Via Digg, three Canadian hackers are aiming to penetrate the "Great Firewall" of Chinese censorship. This is exactly the political hope Kerry Howley placed in technology earlier last summer, when all the fuss of US search engines entering China gathered new storms:
But the computer smarts of Ron Deibert, Nart Villeneuve, and Michael Hull, combined with their passion for politics and free expression, have led them to develop a highly anticipated software program that allows Internet users inside China and other countries, such as Iran, Saudi Arabia and Burma, to get around repressive censorship and not get caught.The project is receiving funding from heavy guns, including $3 mill. from McAurthur; Citizen Lab from Soro's Open Society Institute. In other words, high hopes are riding that this will unleash the fiery pens of repressed Chinese journalists, humanitarians, and leading individual voices of all types.
The Star does a good job of explaining the technicals to non-geeks, "To understand Psiphon, it's important to first understand the idea of a proxy"--so I'll borrow heavily in summarizing. "For years proxies have been considered a kind of ladder to cyberspace freedom.
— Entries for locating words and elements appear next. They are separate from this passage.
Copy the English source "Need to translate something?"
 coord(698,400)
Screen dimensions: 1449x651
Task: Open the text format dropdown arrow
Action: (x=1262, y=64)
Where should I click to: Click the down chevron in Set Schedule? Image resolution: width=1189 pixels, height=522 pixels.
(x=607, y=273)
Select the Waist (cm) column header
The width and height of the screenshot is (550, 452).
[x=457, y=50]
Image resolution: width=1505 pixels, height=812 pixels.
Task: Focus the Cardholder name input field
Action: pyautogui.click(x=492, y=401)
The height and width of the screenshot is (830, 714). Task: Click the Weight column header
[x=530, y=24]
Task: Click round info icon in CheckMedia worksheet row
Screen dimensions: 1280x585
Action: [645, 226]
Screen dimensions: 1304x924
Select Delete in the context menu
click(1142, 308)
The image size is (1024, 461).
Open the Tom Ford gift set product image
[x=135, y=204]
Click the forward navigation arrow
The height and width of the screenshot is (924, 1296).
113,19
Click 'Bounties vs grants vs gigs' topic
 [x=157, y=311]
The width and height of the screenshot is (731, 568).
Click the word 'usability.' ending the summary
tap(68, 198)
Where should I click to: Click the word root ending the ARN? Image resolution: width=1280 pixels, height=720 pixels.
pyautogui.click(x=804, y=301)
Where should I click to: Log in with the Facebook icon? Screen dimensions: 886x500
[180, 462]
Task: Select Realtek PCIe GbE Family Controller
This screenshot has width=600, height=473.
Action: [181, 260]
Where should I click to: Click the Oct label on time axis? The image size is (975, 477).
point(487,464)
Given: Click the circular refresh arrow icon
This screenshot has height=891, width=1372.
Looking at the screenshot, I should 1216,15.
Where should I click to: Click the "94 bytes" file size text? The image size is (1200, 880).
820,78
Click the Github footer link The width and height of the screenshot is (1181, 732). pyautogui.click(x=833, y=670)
The problem is that in order to use a proxy, you have to know about it--i.e. published online. Psiphon's innovation allows individual users to turn their computer into a proxy server, and "once the software is installed on a computer in, say, Canada, that person creates a contact list of trusted friends or family members in censored countries and sends his or her IP address to them." The privacy of the proxy's IP here is the crucial value-add, in sidestepping the typical publiation the users also avoid the censor's eye. For security, paraphrasing from the Star, Psiphon also provides encryption of the quality used in the financial sector. Further, since the proxy provides an external server, the Chinese users maintain a print-free computer, should the revolution come knocking.